Sparklines
chartAlso known as: sparkline, inline chart, word-sized graphic, spark chart
Description
A sparkline is a small, high-resolution graphic embedded inline with text or data. Coined and popularized by Edward Tufte in Beautiful Evidence (2006), sparklines are “data-intense, design-simple, word-sized graphics.” They strip away axes, labels, gridlines, and legends — everything except the data line itself — to create a visual that fits naturally within a sentence, table cell, or dashboard tile.

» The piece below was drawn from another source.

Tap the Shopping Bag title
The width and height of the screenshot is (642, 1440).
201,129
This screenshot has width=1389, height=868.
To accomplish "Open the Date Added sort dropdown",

Despite their minimal size, sparklines are remarkably informative. A simple line sparkline communicates the general trend (rising, falling, cyclical), volatility (smooth vs. jagged), and approximate range of a time series. When placed in a table column alongside numerical data, sparklines add a temporal dimension that would otherwise require readers to scan multiple rows and mentally reconstruct trends.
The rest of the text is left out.